Exercise objective ▸
Below are the records; pull every line that includes "this".

(Data records)
▬▬▬

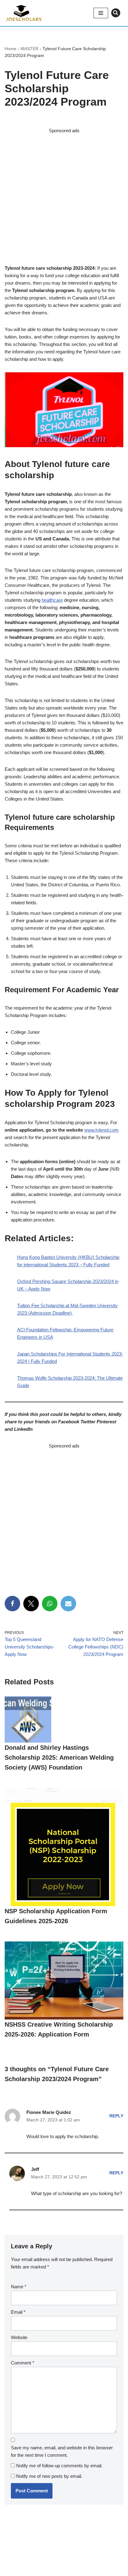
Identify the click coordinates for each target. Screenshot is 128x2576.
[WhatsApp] (49, 1603)
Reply (116, 2116)
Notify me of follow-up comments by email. (59, 2465)
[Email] (68, 1603)
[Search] (115, 12)
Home (10, 48)
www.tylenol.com (101, 1130)
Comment (22, 2362)
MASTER (30, 48)
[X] (31, 1603)
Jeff (35, 2169)
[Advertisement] (64, 198)
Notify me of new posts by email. (49, 2476)
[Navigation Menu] (101, 13)
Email (18, 2312)
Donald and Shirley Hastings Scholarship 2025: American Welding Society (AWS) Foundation (59, 1757)
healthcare (52, 600)
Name (18, 2286)
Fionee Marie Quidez (48, 2112)
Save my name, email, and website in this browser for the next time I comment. (62, 2451)
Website (19, 2337)
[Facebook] (12, 1603)
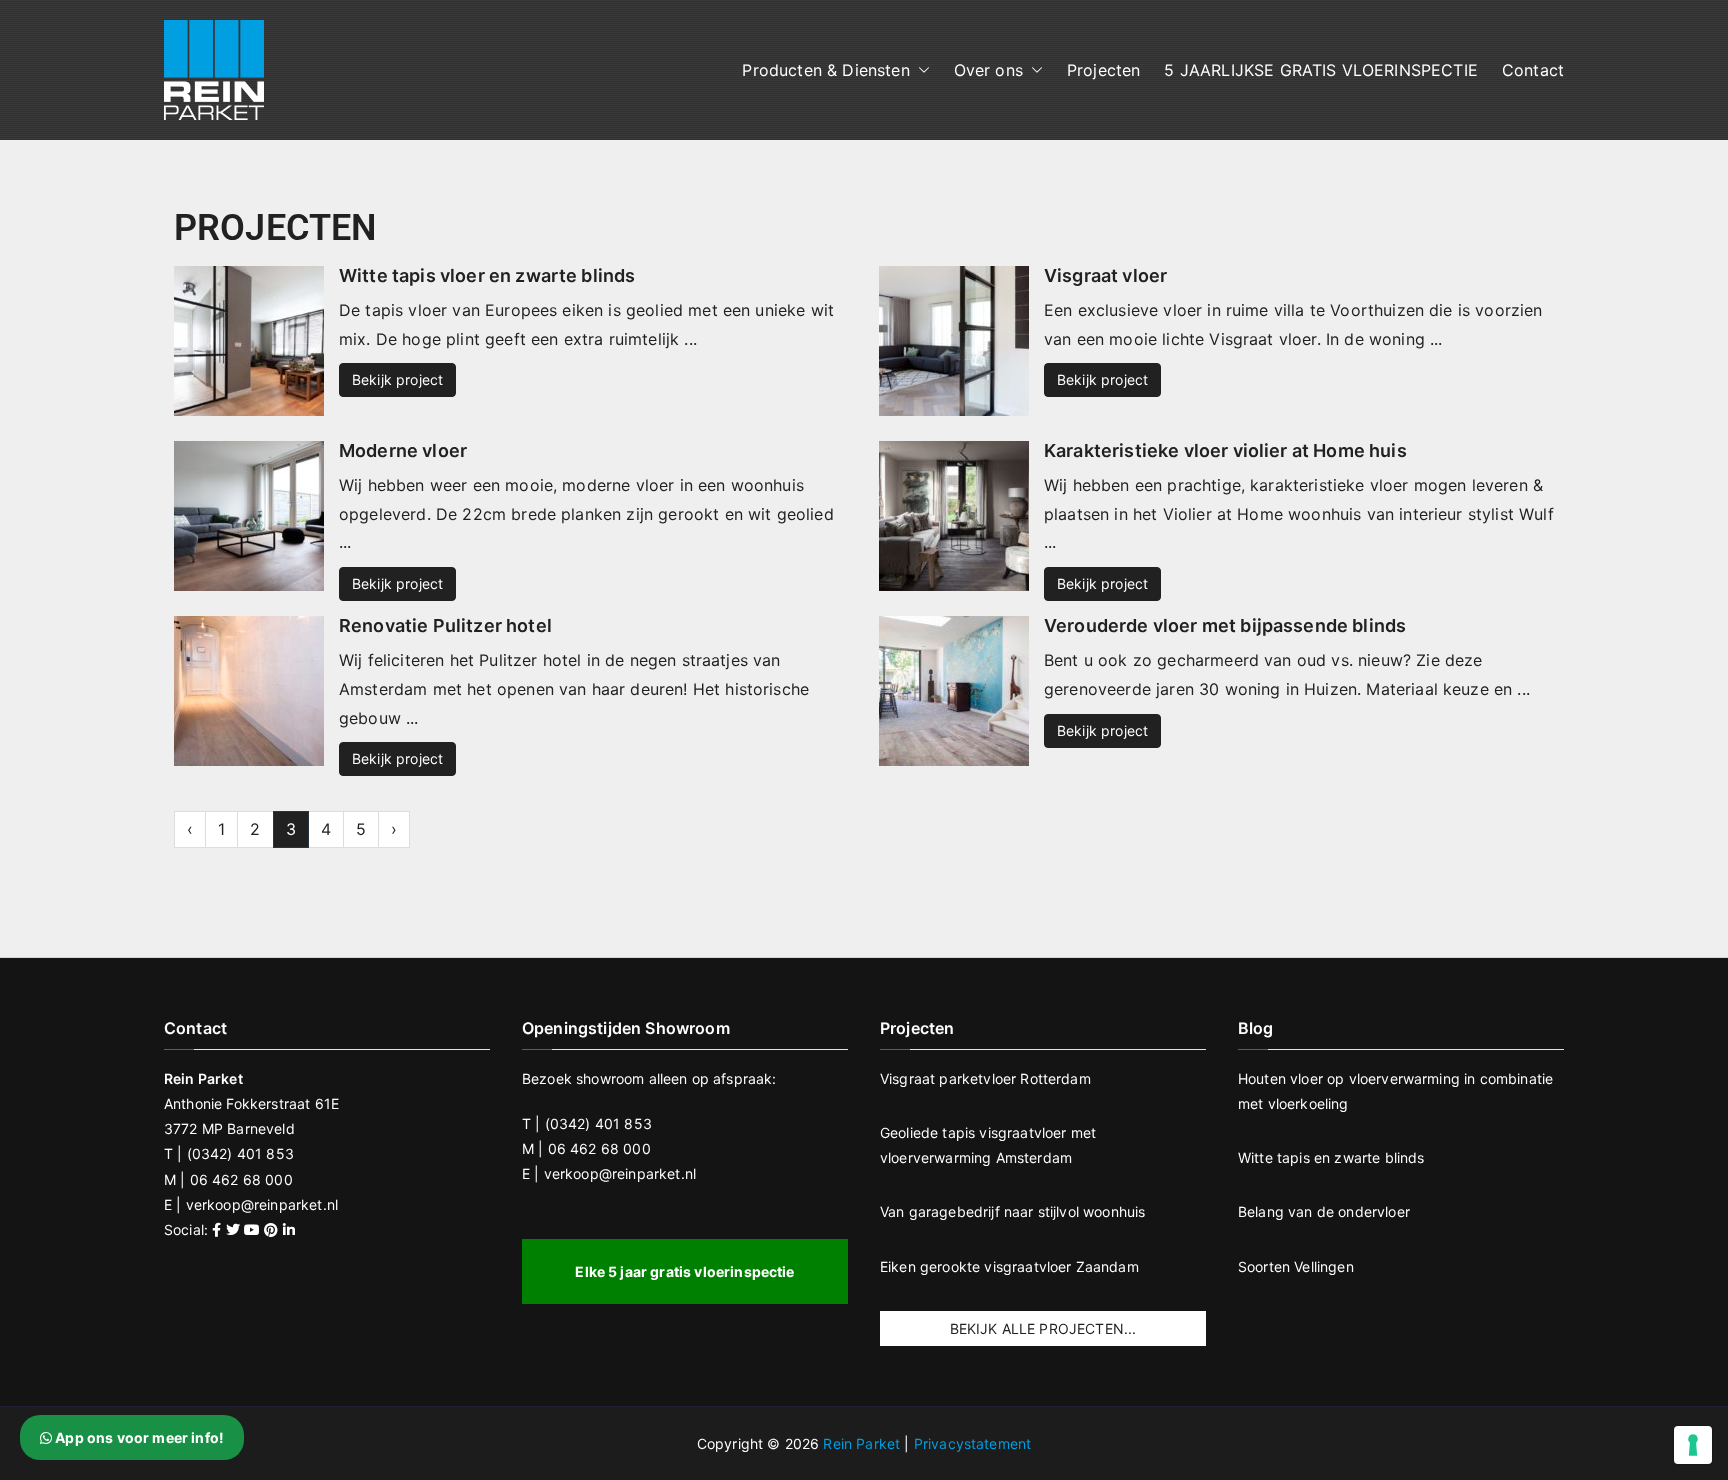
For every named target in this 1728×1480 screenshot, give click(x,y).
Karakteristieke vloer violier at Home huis (1225, 450)
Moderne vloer (403, 450)
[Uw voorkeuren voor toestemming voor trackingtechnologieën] (1693, 1445)
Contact (1533, 70)
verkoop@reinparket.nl (262, 1204)
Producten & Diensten (825, 70)
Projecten (1103, 70)
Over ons (988, 70)
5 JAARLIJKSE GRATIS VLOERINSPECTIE (1320, 70)
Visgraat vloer (1105, 275)
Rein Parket (861, 1443)
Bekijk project (397, 379)
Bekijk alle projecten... (1043, 1328)
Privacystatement (973, 1443)
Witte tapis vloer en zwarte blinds (487, 275)
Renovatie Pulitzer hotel (445, 625)
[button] (920, 70)
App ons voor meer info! (138, 1437)
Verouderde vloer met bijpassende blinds (1225, 625)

▬▬▬

Response ▸
Save my name, email, and website in this browser for the next time I comment. (62, 2451)
For every named target in this 1728×1480 screenshot, give click(x,y).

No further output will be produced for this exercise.